**Aufgabe und Anforderungen:** Setzen Sie den Text über den Abstimmungskampf der SVP im Anschluss an seinen letzten Satz fort.
━━━ Text des Dokuments ━━━
Die Strategie, doch noch auf plakative Motive zu setzen, könne sich als Eigengoal erweisen. «Die Mobilisierung innerhalb der Rechten ist bereits relativ gut. Die Plakate könnten auch die Gegenseite alarmieren und mobilisieren.» Es gebe innerhalb der SVP eine Kontroverse, ob der zurückhaltende oder der aggressive Stil erfolgversprechender sei. «Sollte es eine Niederlage geben, wird sicher Kritik am Abstimmungskampf laut», sagt Hermann.
Populismus von links?
Medien komme im Abstimmungskampf eine besondere Rolle zu. «Gerade 20 Minuten hat mit seiner Reichweite eine besonders grosse Verantwortung», sagt Hermann. «Verlage könnten diesen Hebel durchaus einsetzen und früher eingreifen, indem sie etwa faktisch richtige Argumente verlangen, wenn sie ein politisches Inserat abdrucken.» Im Fall des aktuellen Inserats wurde etwa moniert, dass es am Europäischen Gerichtshof für Menschenrechte mit 47 Mitgliedern zurzeit nur eine türkische Richterin gibt, die zudem nie alleine über Schweizer Fälle entscheiden kann. «Man sieht nun, dass die These von der Verlagerung des Populismus nach links nur sehr eingeschränkt zutrifft», so Hermann.
In ihrer offiziellen Kampagne setzt die SVP auf leise Töne: Models werben mit einem «Ja» für die SBI, auf den Plakaten wird nicht einmal die Partei erwähnt. Dafür hatte der Stil der Gegner für Diskussionen gesorgt: Der «Tages-Anzeiger» schrieb von einem zunehmend schrillen Abstimmungskampf, der Sympathisanten in eine rechtsextreme Ecke stelle.
━━━ Angezeigte Datensätze ━━━
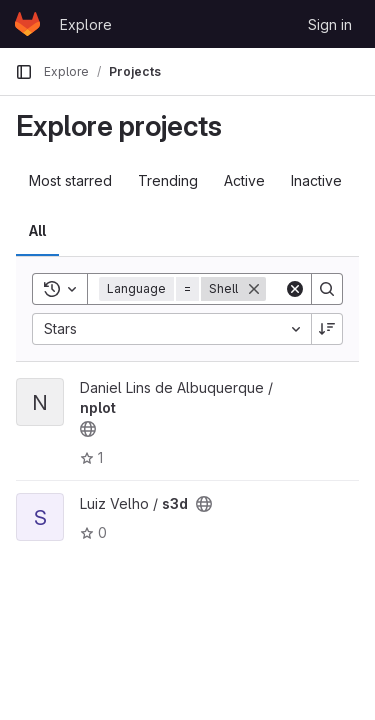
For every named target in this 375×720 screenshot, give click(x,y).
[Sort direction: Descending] (327, 329)
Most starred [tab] (70, 180)
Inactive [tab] (316, 180)
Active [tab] (244, 180)
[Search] (327, 289)
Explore (86, 24)
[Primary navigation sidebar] (24, 72)
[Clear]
━━━
**Lösung der Übung:**
Kritik gab es auch an einem Kampagnenvideo der Allianz der Zivilgesellschaft, in dem unter anderem die SVP-Nationalräte Roger Köppel und Andreas Glarner in einem trojanischen Pferd stecken und die Abschaffung der Demokratie planen. Den Vorwurf des Populismus müssten sich auch linke Akteure gefallen lassen, sagte Politologe Sandro Lüscher zu 20 Minuten.
Die 20-Minuten-Frontseite sorgte in sozialen Medien für Kritik:

Das meint Tamedia
Marcel Kohler, Geschäftsführer von 20 Minuten, sagt: «Als Medium steht 20 Minuten allen Inserenten offen – auch politischen Parteien. Politische Inserate werden aber immer von unserem Rechtsdienst juristisch beurteilt und freigegeben, wenn sie gesetzeskonform sind. Dass im Abstimmungskampf zum Teil mit harten Bandagen gekämpft wird, gehört zur Politik. Es wäre unzulässig und höchst undemokratisch, wenn 20 Minuten in politischen Debatten Position beziehen würde, indem gewisse Meinungen nicht zugelassen würden. Zudem haben auch die Gegner der SBI am 7. November auf der Front von 20 Minuten (s. Bild) für ihr Anliegen geworben.»